* **Work to complete**:
Pick out each line below that contains the word "screenshot" and copy it.

* **Supplied material**:
______

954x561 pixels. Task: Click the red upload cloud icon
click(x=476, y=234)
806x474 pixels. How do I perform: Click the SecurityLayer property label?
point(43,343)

______

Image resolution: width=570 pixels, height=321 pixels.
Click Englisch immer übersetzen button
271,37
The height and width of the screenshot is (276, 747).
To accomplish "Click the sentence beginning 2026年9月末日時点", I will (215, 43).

______

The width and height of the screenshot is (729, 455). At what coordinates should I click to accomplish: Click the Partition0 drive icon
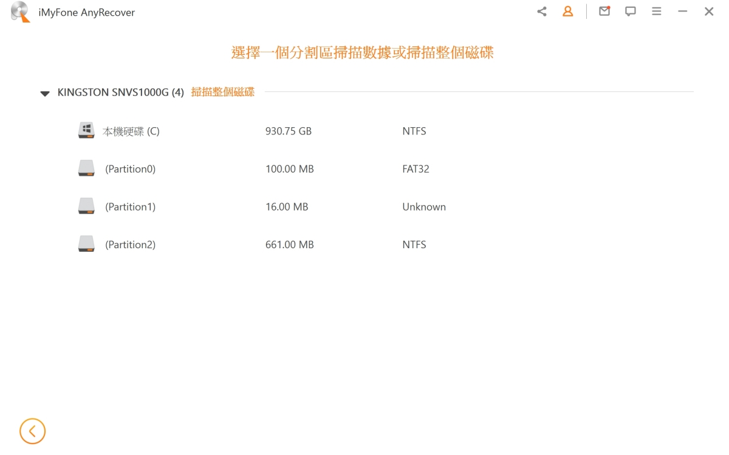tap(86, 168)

______

* **Expected answer**:
The height and width of the screenshot is (276, 747).
The width and height of the screenshot is (729, 455). At what coordinates should I click to accomplish: Click the Partition0 drive icon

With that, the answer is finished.